Results: 364 new patients attended our service between 1st January and December 31st, 2015. 136 (35.2%) saw both a colorectal surgeon and urogynecologist at the same visit. 15 patients underwent a joint colorectal and urogynecology procedure. There was a 64.7% (88/136) response rate to the postal SWOPS questionnaire, and a 100% (15/15) response rate to the telephone SSQ-8 questionnaire.
Overall 93.2% (82/88) patients responded to positively to all questions regarding their attendance at the pelvic floor clinic. All patients felt that they had enough time to discuss their medical problems, and that their diagnosis was explained clearly. 100% (88/88) of patients reported having confidence and trust in the doctor examining and treating them. 94.3% (83/88) reported that they felt seeing multiple specialists at the same time was of benefit to them. 96.6% (85/88) of patients would recommend our service to a relative or friend.
13/15 (86.7%) patients were satisfied with their surgery, and would recommend it to other patients with a similar condition. All patients were satisfied that their pain was well controlled after discharge. 11/15 (73.3%) patients were satisfied with the time taken to return to daily activities, work, and their usual exercise routine.
Conclusions: There is a high level of satisfaction amongst patients both attending our outpatient service, and those undergoing joint colorectal-urogynecology surgery. The ability to be seen by multiple specialities at a single clinic attendance was felt to be of benefit by the majority of patients, and all expressed physician confidence. Many women may wait years between treatments by individual surgeons, whereas a multidisciplinary service reduces waiting times, increases satisfaction and is likely cost effective.

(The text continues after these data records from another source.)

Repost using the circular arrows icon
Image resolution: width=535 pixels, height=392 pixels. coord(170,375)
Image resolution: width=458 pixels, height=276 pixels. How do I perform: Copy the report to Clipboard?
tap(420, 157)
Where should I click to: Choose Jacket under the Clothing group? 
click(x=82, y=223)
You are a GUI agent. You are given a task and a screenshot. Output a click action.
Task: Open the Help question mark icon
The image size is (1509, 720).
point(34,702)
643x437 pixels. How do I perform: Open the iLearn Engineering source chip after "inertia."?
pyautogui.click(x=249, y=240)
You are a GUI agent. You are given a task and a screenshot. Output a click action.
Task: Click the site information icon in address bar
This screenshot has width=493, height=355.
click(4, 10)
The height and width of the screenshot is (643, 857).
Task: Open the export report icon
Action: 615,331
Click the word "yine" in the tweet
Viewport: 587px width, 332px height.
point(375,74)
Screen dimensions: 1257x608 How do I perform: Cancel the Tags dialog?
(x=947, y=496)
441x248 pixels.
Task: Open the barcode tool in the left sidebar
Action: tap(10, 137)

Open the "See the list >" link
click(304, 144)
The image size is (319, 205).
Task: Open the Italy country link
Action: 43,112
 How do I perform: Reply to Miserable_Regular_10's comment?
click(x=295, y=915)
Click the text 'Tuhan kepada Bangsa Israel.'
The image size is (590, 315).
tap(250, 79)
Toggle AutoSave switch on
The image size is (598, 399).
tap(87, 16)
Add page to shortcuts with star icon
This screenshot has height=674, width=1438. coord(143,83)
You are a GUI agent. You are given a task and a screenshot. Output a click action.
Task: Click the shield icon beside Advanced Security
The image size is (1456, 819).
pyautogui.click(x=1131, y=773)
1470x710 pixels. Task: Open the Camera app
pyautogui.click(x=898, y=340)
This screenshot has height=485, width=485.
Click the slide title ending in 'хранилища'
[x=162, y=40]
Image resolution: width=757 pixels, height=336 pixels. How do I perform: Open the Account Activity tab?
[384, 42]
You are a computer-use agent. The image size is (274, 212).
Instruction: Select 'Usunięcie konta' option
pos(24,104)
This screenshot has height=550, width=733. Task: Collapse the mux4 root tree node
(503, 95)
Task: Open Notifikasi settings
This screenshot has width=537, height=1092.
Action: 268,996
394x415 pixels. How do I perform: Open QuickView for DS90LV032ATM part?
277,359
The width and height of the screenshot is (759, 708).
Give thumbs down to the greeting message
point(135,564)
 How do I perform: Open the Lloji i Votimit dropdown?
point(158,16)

While a smaller study, the present analysis has demonstrated that a high level of patient satisfaction can be achieved in a multidisciplinary team unit, and may potentially reduce the financial burden of pelvic floor dysfunction on hospitals.
References: 1. Sung VW, Hampton BS. Epidemiology of pelvic floor dysfunction. Obstet Gynecol Clin North Am. 2009 Sep;36(3):421-43.
2. Keegan O, McGee H. A Guide to Hospital Outpatient Satisfaction Surveys. Practical Recommendations and the Satisfaction with Outpatient Services (SWOPS) Questionnaire. Dublin: Royal College of Surgeons in Ireland; 2003.
3. Haff RE, Stoltzfus J, Lucente VR, Murphy M. The Surgical Satisfaction Questionnaire (SSQ-8): A Validated Tool for Assessment of Patient Satisfaction Following Surgery To Correct Prolapse and/or Incontinence. J Minim Invasive Gynecol. 2011 Nov;18(6):S49-50.